THE mother of Shaun Woodburn has said she hopes meeting the First Minister will help show other people going through difficult circumstances that their concerns will be taken seriously.
Denise Syme said she wanted to make sure other victims’ families had a better experience of the Scottish justice system after passing through it herself following her son’s murder.
Her son, Shaun Woodburn, died last year in tragic circumstances after being set upon in the early hours of New Year’s Day. His 17-year-old killer was later handed a four-year sentence.
Earlier this week Denise, along with Shaun’s dad Kevin and grandad Oliver, had the chance to air their concerns in a three-hour meeting with Nicola Sturgeon, who was joined by Justice Secretary Michael Matheson.
Now as the new year gets under way, Denise has vowed to continue fighting on behalf of other families by speaking out on the failings in the system.

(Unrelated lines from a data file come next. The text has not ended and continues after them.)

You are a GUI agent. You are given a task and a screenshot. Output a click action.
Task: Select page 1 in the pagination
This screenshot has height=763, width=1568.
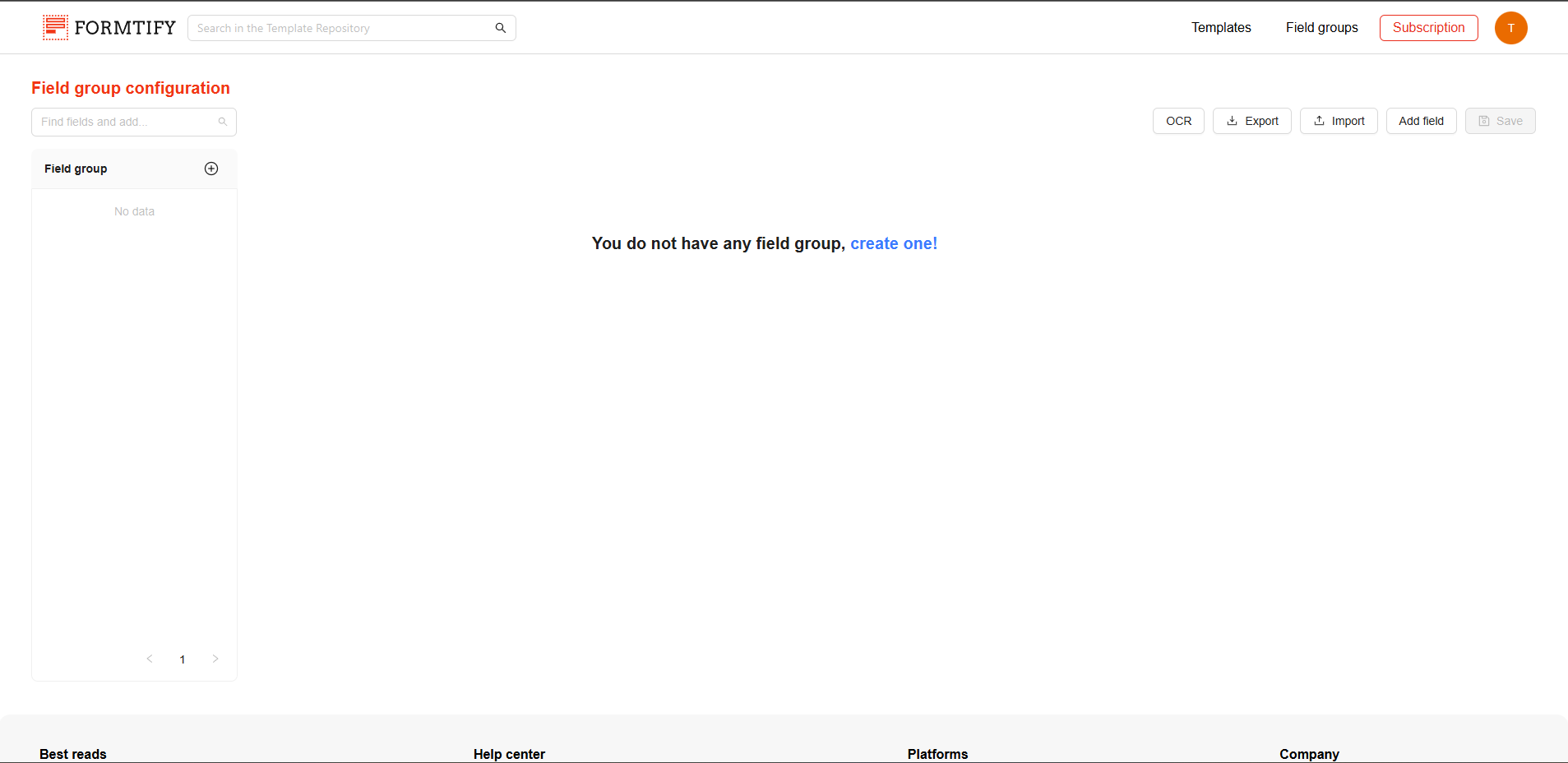point(183,659)
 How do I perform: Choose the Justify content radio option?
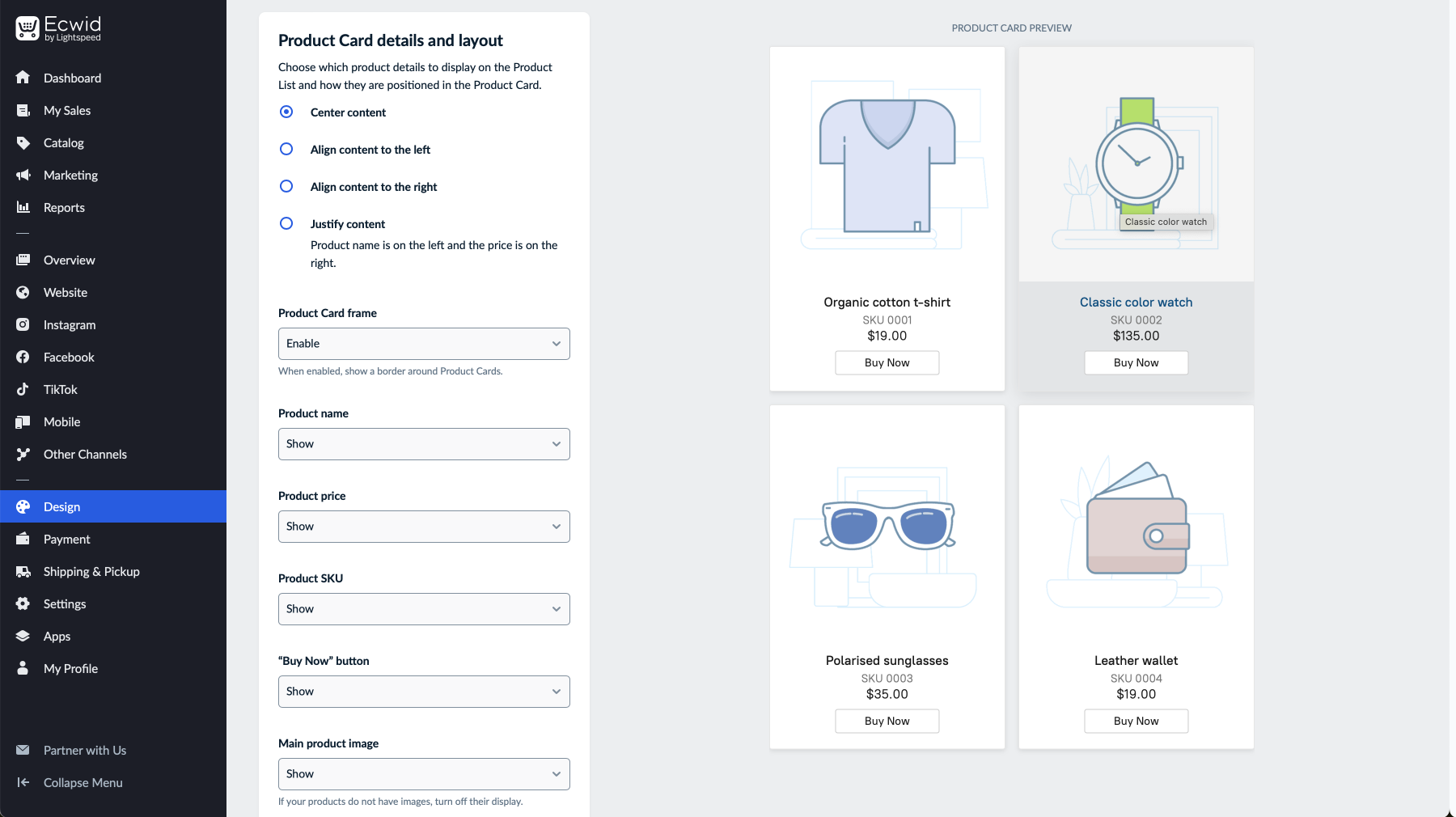coord(286,224)
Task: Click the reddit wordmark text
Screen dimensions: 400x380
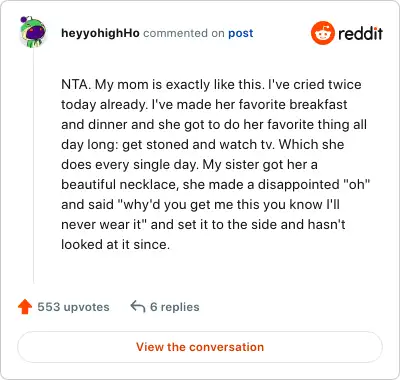Action: 360,33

She said: “If we don’t tell people what we think the failings are it can’t get changed unless the public come out and say this doesn’t work for us.
“Nobody asked us afterwards apart from the First Minister. You just get left the minute the court gets finished. You can ask questions but it was more about Shaun’s case rather than the court procedure.

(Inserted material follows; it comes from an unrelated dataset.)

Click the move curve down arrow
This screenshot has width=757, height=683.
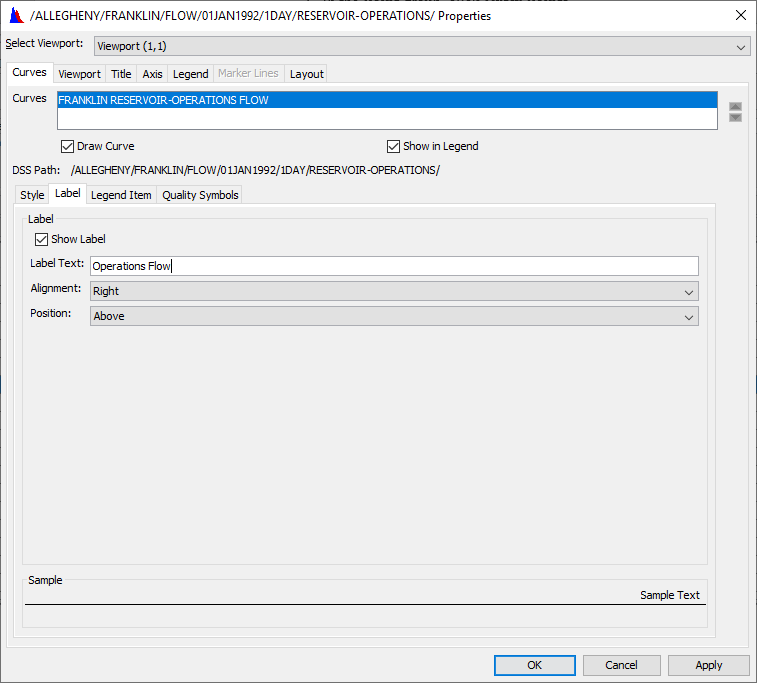coord(735,118)
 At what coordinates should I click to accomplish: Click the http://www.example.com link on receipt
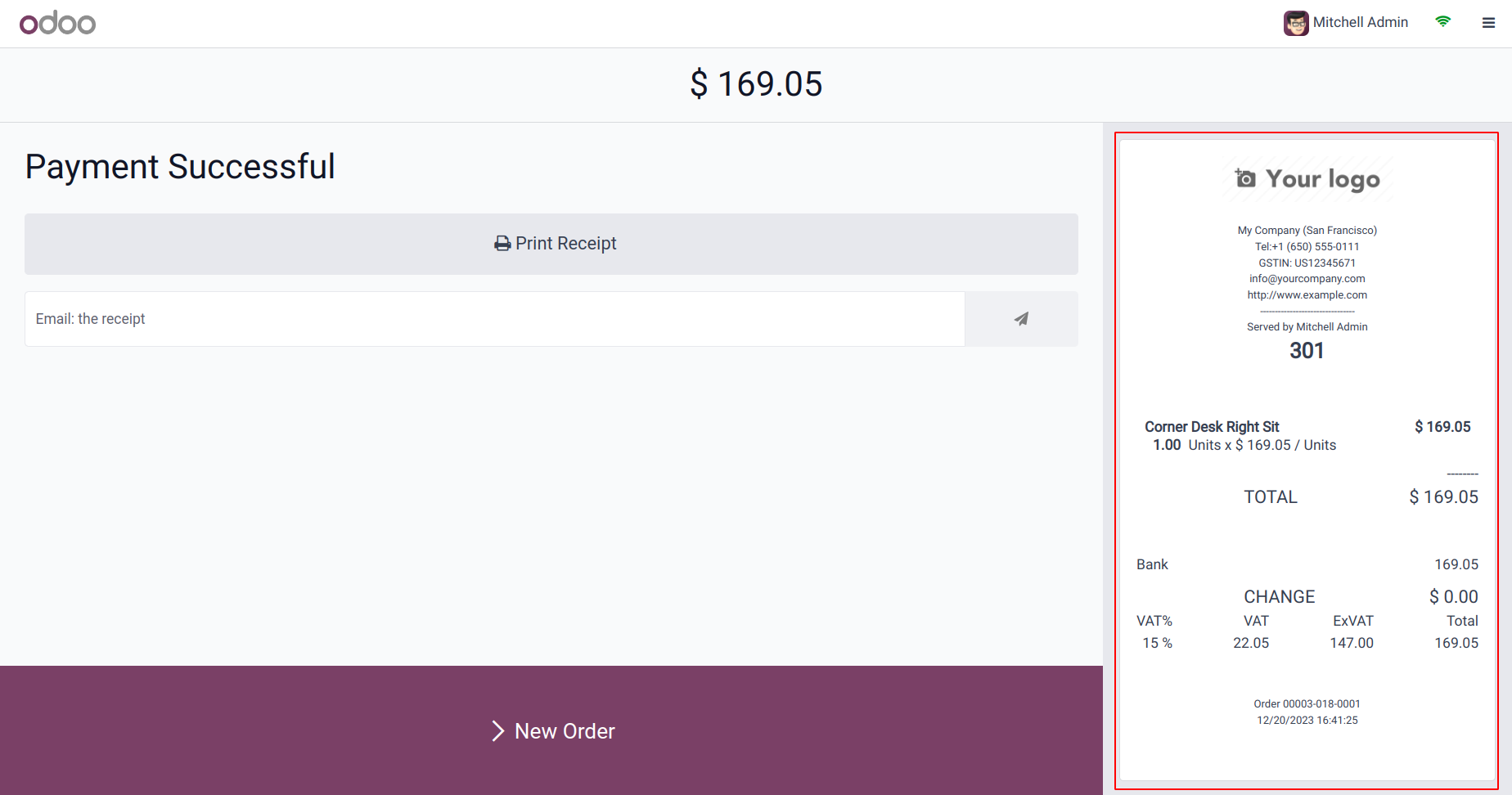tap(1307, 295)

“That’s nine months of going through a system and nobody really asking how did it work for you. I think in this day and age we need to have the transparency to know it didn’t really work that well and it was awful and it could have been better.”
She said even seemingly small things had added to the trauma, for example members of Shaun’s family having to sit beside relatives of the accused at court, and the defence’s automatic right to a second autopsy.

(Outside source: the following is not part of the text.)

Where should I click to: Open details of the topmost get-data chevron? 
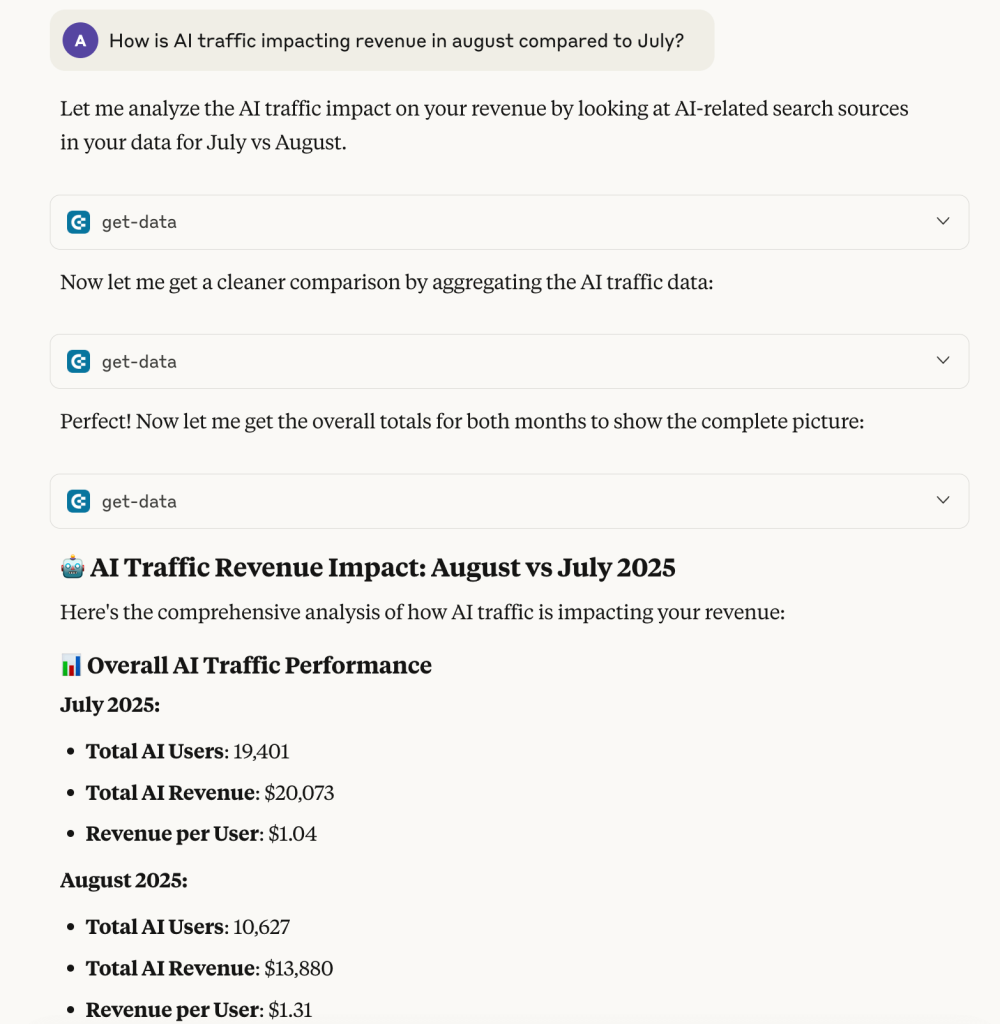(x=941, y=222)
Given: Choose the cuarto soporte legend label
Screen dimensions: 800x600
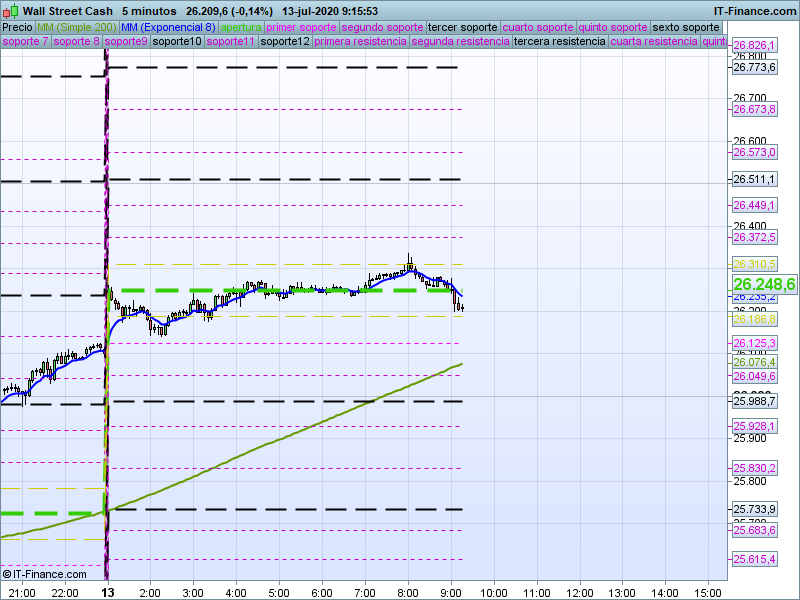Looking at the screenshot, I should point(538,27).
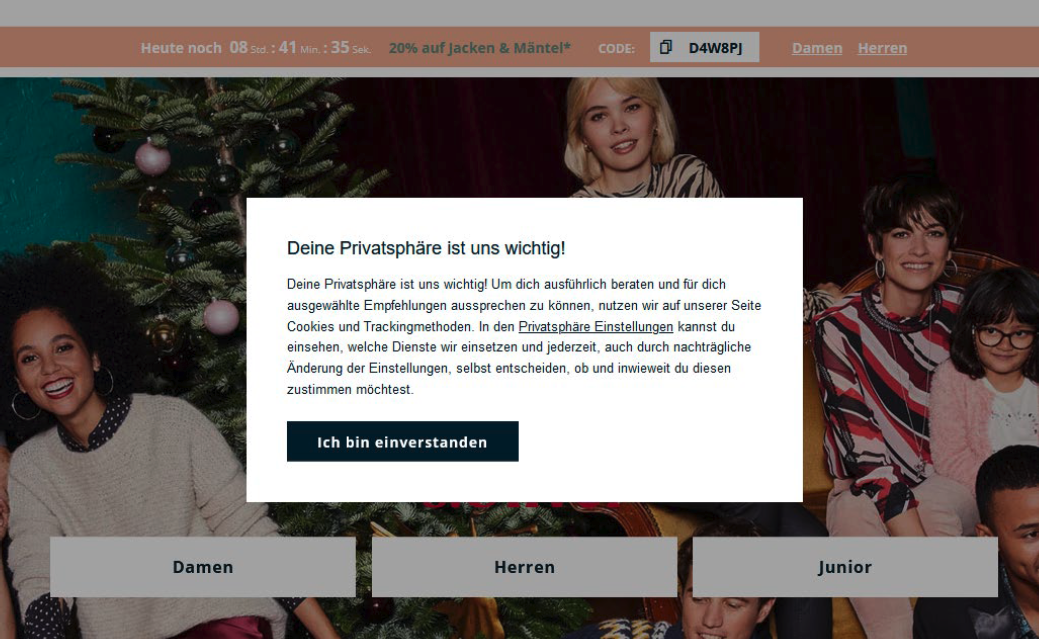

Denise did not attend court herself as she could not face reliving the details of her son’s death. The group also discussed juvenile sentencing, with Denise saying the First Minister and Justice Secretary were receptive to their thoughts and sympathetic to their case.
She said: “I think she [Nicola Sturgeon] was really interested in what the downfalls were and what the good parts were because there will be other people going through this.
“We feel we were lucky because Shaun was a popular person and we have been able to voice our opinion. There will be people who haven’t been able to do that.”
As well as speaking to top government officials, Denise said she is also keen to work with Police Scotland on their ‘One Punch Two Lives’ campaign. “Even if you can stop one person, if one person can just think before they fight with somebody that would be great,” she said.
Also in attendance was Ben Macpherson, SNP MSP for Edinburgh Northern and Leith, who helped facilitate the meeting. He said: “While neither the First Minister nor the Cabinet Secretary can change the outcome of Shaun Woodburn’s case, I will continue to correspond with both ministers to help Denise and Kevin to get the information they’re looking for and to explore how positive changes can be made.”